Ответ этот поразил неверного. Он не только смягчился, но еще осыпал похвалами юного героя, пожелал ему от сердца успеха в предлежащем подвиге, указал ближайший путь к монастырю, которого он искал, и разделил с ним дорожный запас свой, жалея, что не может предложить ничего более и лучше. Уже Нил приближался к вожделенной цели своего странствования: его ожидала здесь новая пытка. Почти под стенами обители, к которой он стремился, наскакал на него буйный всадник, один из скитающихся рыцарей, в то время отличавшихся зверскою необузданностью страстей. Вероятно, разобиженный скудным монастырским приемом, он над головою будущего инока разразился громом неистовых ругательств и проклятий на всех монахов, злобно кощунствовал над их жизнью, упрекал их в лицемерии, в ложном призраке воздержания, под которым таится ненасытное чревоугодие. «В их котле, – кричал он, – я установлюсь и с лошадью!».

Кроткий юноша счел бесполезным рассуждать с беснующимся. Он зажал уши и опрометью кинулся бежать в монастырь, которого ворота приветно пред ним отворились.

В настоящее время редки примеры подобного крутого, в одно мгновение задуманного и в то же мгновение исполненного безвозвратного разрыва со светом. Но кто в жизни не имеет чаще или реже минут, когда, если не от святой тоски по небу, то, по крайней мере, от скуки пресыщения на земле, душа просится отдохнуть в затворе внутренней своей кельи, уединиться от шума мирского в свою сокровенную глубину? И не те же ли самые сцены тогда повторяются? Не так же ли этот первый шаг к духовному пробуждению запутывается в подкидываемых миром сетях? Там грозно раздается повелительный вопль житейских отношений. Здесь пошлая дружба шепчет предательские советы, внушаемые, по-видимому, предусмотрительным благоразумием. Тут ложный стыд встревоживается ядовитой усмешкой, или даже злобным хохотом светских пересудов.

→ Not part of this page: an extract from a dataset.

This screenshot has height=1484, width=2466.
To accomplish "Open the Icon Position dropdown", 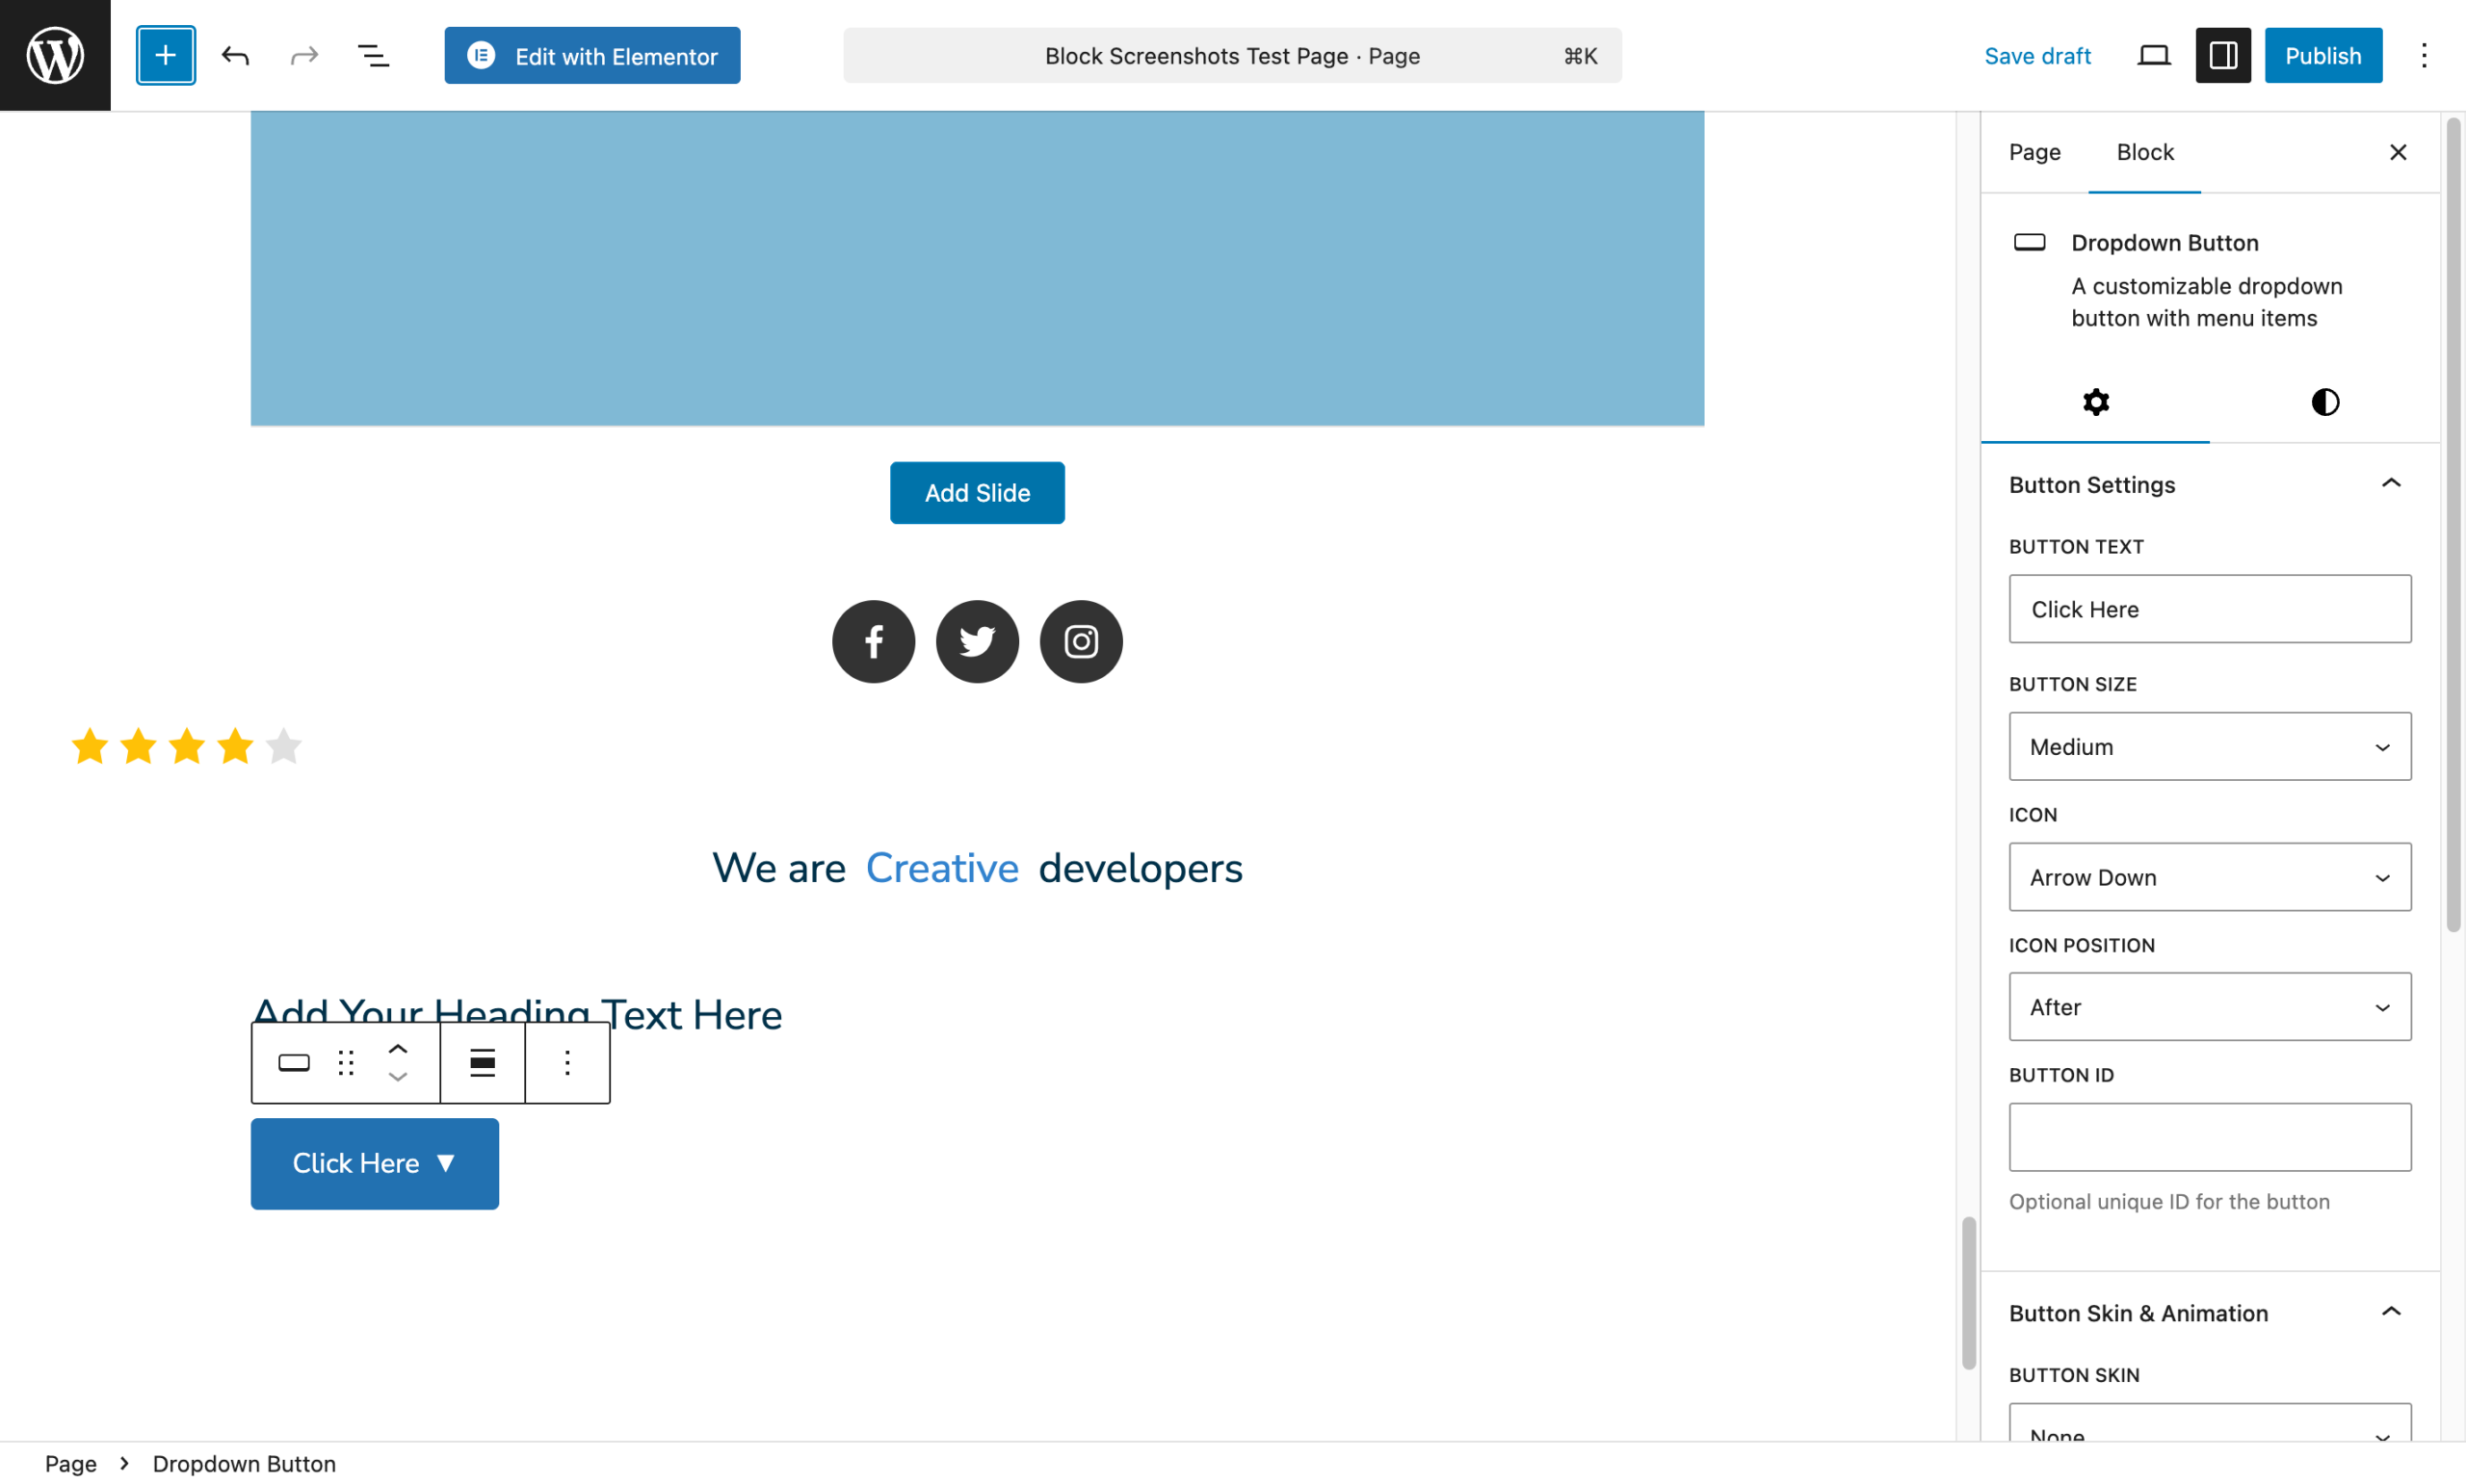I will click(x=2208, y=1007).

Счастлив, кто, подобно Нилу, обезоруживает насилие обстоятельств усугублением самоотвержения, соблазн расчета прямодушием, кощунство смиренною безответностью! «Беги, безмолвствуй, не возмущайся!» – вот первоначальная азбука для начинающих подвиг спасения!

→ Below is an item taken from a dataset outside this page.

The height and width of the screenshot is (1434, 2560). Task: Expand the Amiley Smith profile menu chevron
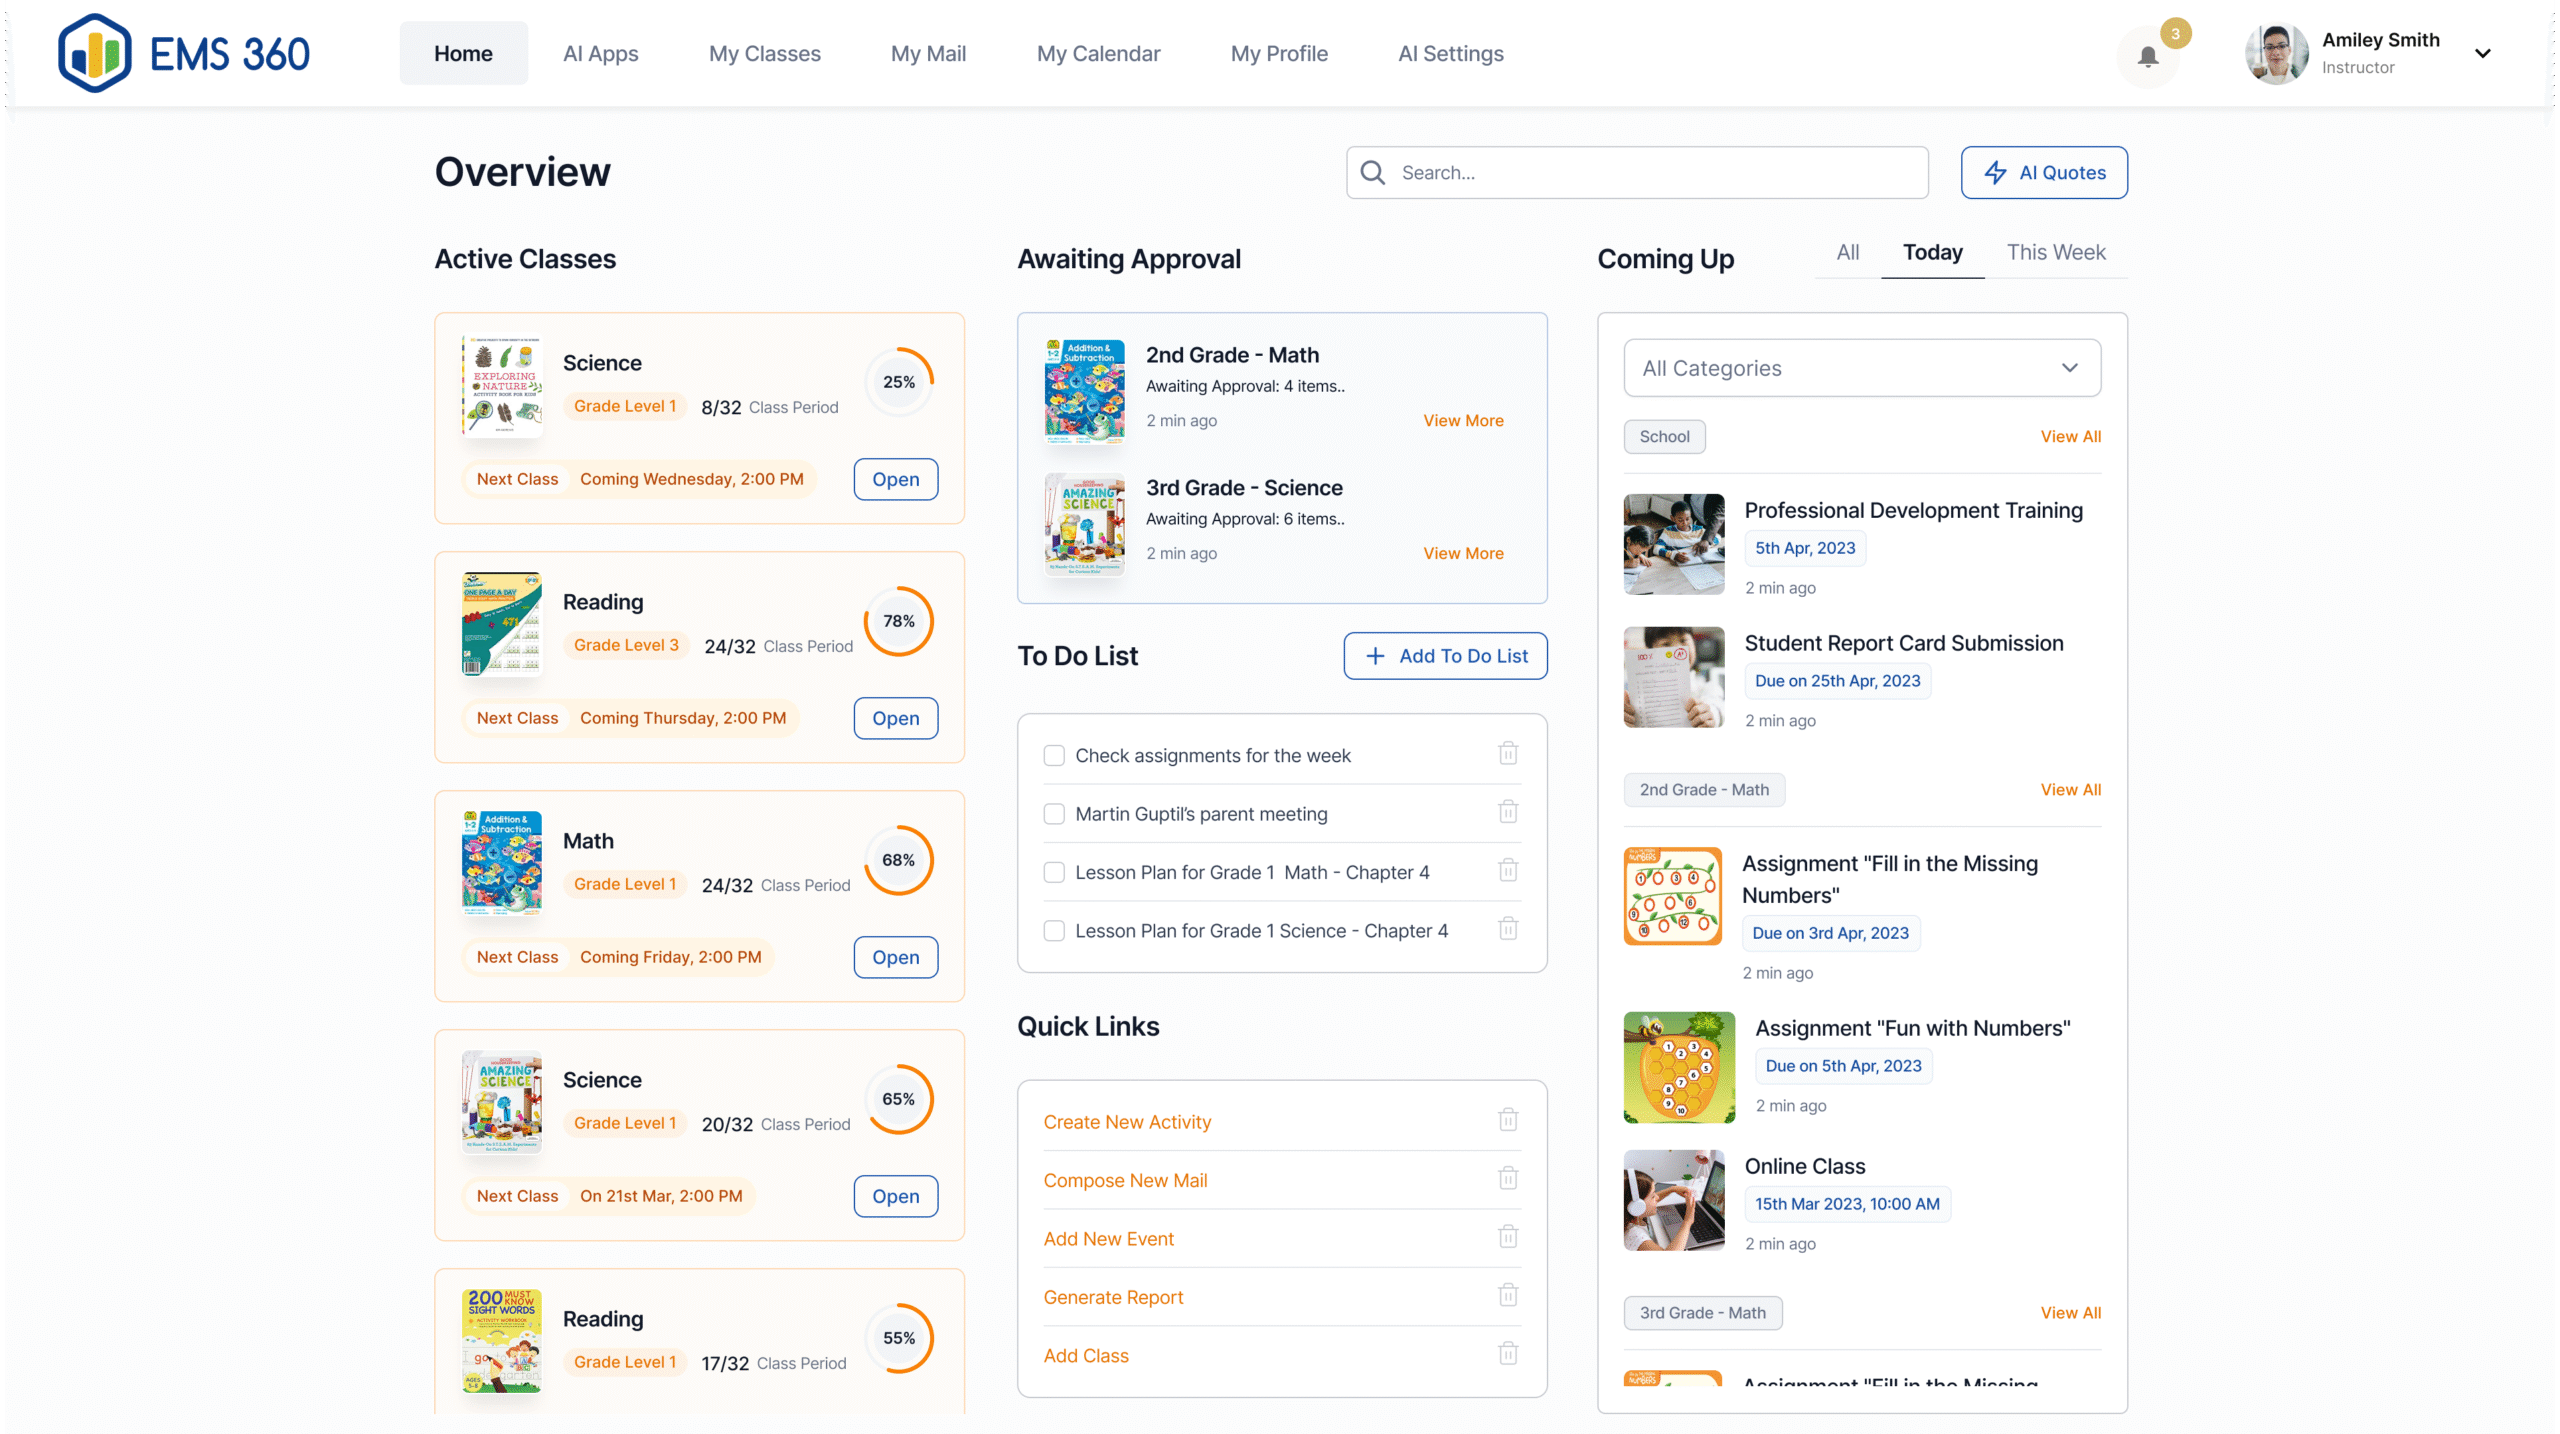pyautogui.click(x=2483, y=54)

К исполнению святого желания в новом убежище не встретилось никаких препятствий. Настоятель принял с распростертыми объятиями гостя и без отлагательства облек его во всеоружие воина Христова. Юноша объявил предварительно, что он не намерен оставаться здесь больше сорока дней после пострижения, что он считает себя обязанным воротиться в обитель, указанную ему перстом Божиим в первую минуту благодатного вдохновения. Но этот краткий срок еще не пришел, как от нового инока, в первый опыт послушания, потребовали принять начальство над одним из скитов, зависевших от облагодетельствовавшей его обители. Верный своей решимости, он умолил избавить его от этой чести. Мало того: он так испугался предложения, столь неожиданно возмутившего его смирение потаенною приманкою гордости, что с тех пор дал себе торжественный обет не принимать никакого почетного сана и достоинства.